L'article 3 assure pour chaque congé spécifique actuellement prévu par le code du travail une distinction claire entre, d'une part, les droits à congés ouverts aux salariés relevant de l'ordre public et, donc, non négociables et, d'autre part, les dispositions qui peuvent faire l'objet de négociations, pour plus de souplesse d'organisation au sein de l'entreprise. Toutefois, nous nous étonnons que les dispositions supplétives fixées par décret en Conseil d'État viennent presque systématiquement compléter ces dispositions, ainsi que je l'ai déjà indiqué. Cela n'augure pas nécessairement d'une réelle appropriation de cette nouvelle méthode par les partenaires que sont les employés et le patronat.
Nous sommes satisfaits de la suppression de la première version de l'article 6, qui portait sur le travail des apprentis mineurs.
Nous notons que l'article 7 concerne la méthode pour contracter des accords collectifs, ainsi que leur durée, et prévoit que les accords d'entreprise sont rendus publics sauf si l'employeur s'oppose à cette publicité notamment pour des raisons de non-divulgation d'informations sensibles sur la stratégie de l'entreprise. Nous émettons des réserves sur le fait que l'employeur puisse s'opposer à la transparence au motif de préserver la stratégie d'entreprise.
Nous soutenons, bien évidemment, l'idée de créer un compte personnel d'activité, qui fait l'objet des articles 21 et 22, ainsi que la généralisation de la garantie jeunes prévue à l'article 23. De même, nous portons une attention bienveillante aux dispositions concernant l'apprentissage, qui visent à simplifier son organisation. Ainsi que nous l'avons déjà évoqué à plusieurs reprises, tout ce qui peut contribuer à ce qu'on se défasse du sentiment que l'apprentissage est une « voie de garage » est bon à prendre.
Dans le temps limité qui m'est imparti, j'aimerais également revenir sur les dispositions de l'article 44 concernant la médecine du travail. Cet article réforme le suivi des salariés par la médecine du travail pour mieux concentrer les moyens sur les salariés exposés à des risques particuliers. Il supprime la visite médicale d'aptitude systématique à l'embauche et renforce le suivi personnalisé des salariés tout au long de leur carrière, en reconnaissant ce droit aux salariés intérimaires et titulaires de contrats courts. À ce stade de la discussion, notre groupe estime que ce changement est positif, car, dans les faits, cette visite ne semble pas toujours répondre à son objectif premier, puisque le médecin du travail n'a pas accès au dossier médical du patient et que ce dernier peut éventuellement omettre des informations.
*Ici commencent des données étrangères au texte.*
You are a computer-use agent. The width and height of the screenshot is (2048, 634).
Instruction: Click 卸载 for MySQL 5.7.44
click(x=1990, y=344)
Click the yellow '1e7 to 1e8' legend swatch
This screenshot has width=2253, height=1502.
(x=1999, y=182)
Un protocole défini par la médecine du travail et mis en oeuvre par un professionnel de santé serait nécessaire, le médecin du travail validant l'aptitude ou convoquant la personne concernée.
Lors de l'examen des amendements par notre commission la semaine prochaine, nous serons extrêmement vigilants sur les avancées qui concerneront les artisans, les TPE et les PME, ainsi que sur la protection des salariés.